__Texto proporcionado__.

Cuando a la oposición se le comienza a acusar seriamente de traidora a la patria sólo por ejercer sus obligaciones republicanas y democráticas para las que fueron elegidos, significa que te has tornado en un cáncer que requiere ser extirpado a la brevedad posible. Los traidores a la patria merecen ser fusilados, ergo, AMLO realmente desea fusilar a la «criminal» oposición. Esta farsa morena ya fue demasiado lejos y ya, oficialmente, ha entrado en la fase de abierta declaración de amor hacia un México nuevamente dictatorial (que Dios nos proteja a todos del terrible tirano en gestación).
Todo pareciera indicar que Andrés Manuel no es precisamente un apologista de aquel añejo PRI, aquel infame protagonista que Vargas Llosa bautizaría como la dictadura perfecta, sino más bien el “mesías” empeñado en resucitar al antediluviano PNR de Plutarco Elías Calles (es decir, a un PRI aún mucho más dictatorial y autoritario que todos los que hemos tenido la desgracia de conocer).
¿Y cuál sería, técnicamente, la diferencia entre una y otra enfermedad política?
Que el PNR del Maximato (el partido fundado por el propio Calles en 1929), contaba (o intentó contar) con un solo dictador vitalicio (él mismo, por supuesto), mientras que el viejo PRI, gracias a la astucia y valentía del socialista de Cárdenas, era ya un régimen tiránico ligeramente más refinado, es decir, una dictadura hereditaria pero de tan sólo seis años, en la que el dictador en turno, al término de su respectivo sexenio, dejaba de serlo, para pasarle la estafeta a su nuevo “hijo adoptivo” (elegido por él mismo, obviamente), y que, a su vez, sería el nuevo dictador de nuestro país pero tan sólo durante los 6 años venideros.
El esquema de Plutarco era del todo diferente, como ya lo mencionaba, aunque igualmente engañoso y falaz: él sería una especie de Rey (de jefe de Estado) y, el presidente en turno (aquel títere pusilánime impuesto al pueblo de México nada menos que por él mismo), sería, ya en la práctica (y en lo oscurito), tan sólo una especie de primer ministro suyo (de jefe de Gobierno), siempre a la sombra y bajo las implacables órdenes del propio Elías Calles.

__Tareas requeridas__.
• 1. Resume en menos palabras el párrafo del texto que empieza con "El esquema de Plutarco", conservando sus datos principales.
• 2. Enumera todas las personas a las que el texto nombra por su nombre o apellido.
• 3. Transcribe del texto el fragmento que va de "Todo pareciera indicar" a "desgracia de conocer).", ambos incluidos.
Los datos que aparecen a continuación son material aparte, sin relación con el texto.

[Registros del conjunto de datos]
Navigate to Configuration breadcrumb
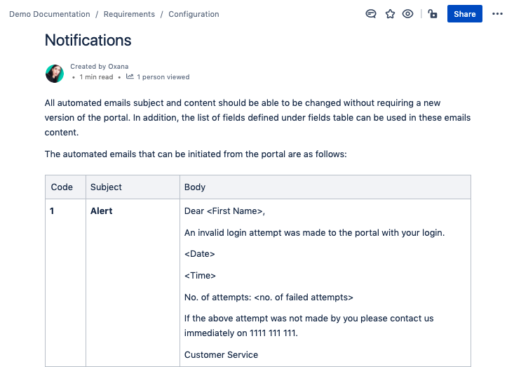 pos(194,14)
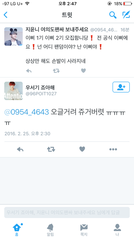Retweet the 지윤니 parent tweet
Viewport: 134px width, 238px height.
point(56,71)
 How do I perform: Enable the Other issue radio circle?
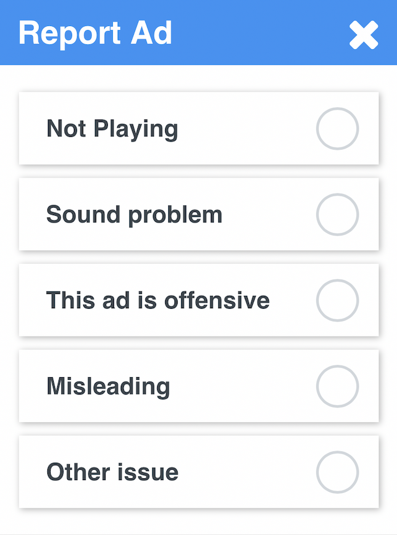click(337, 472)

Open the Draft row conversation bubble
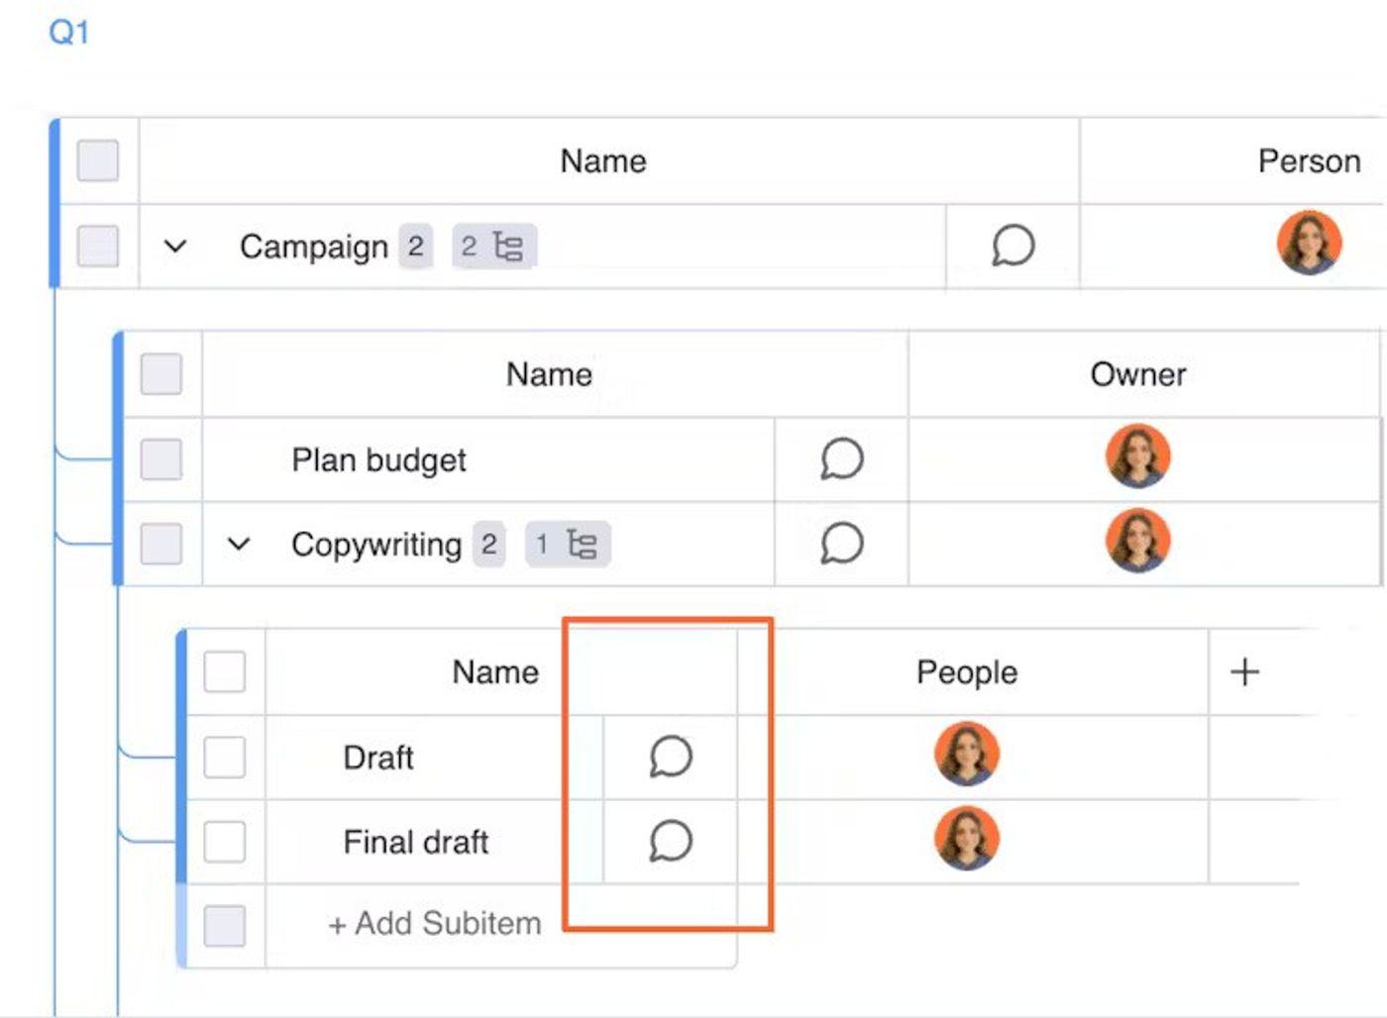[x=671, y=757]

__Respuestas esperadas__.
• 1. El esquema de Plutarco Elías Calles era distinto del PRI, aunque igual de engañoso. Calles sería una especie de rey o jefe de Estado. El presidente en turno, impuesto por él mismo, funcionaría en la práctica solo como su primer ministro o jefe de Gobierno, siempre a su sombra y bajo sus órdenes.

• 2.
- AMLO (Andrés Manuel)
- Vargas Llosa
- Plutarco Elías Calles
- Cárdenas

• 3.
Todo pareciera indicar que Andrés Manuel no es precisamente un apologista de aquel añejo PRI, aquel infame protagonista que Vargas Llosa bautizaría como la dictadura perfecta, sino más bien el “mesías” empeñado en resucitar al antediluviano PNR de Plutarco Elías Calles (es decir, a un PRI aún mucho más dictatorial y autoritario que todos los que hemos tenido la desgracia de conocer).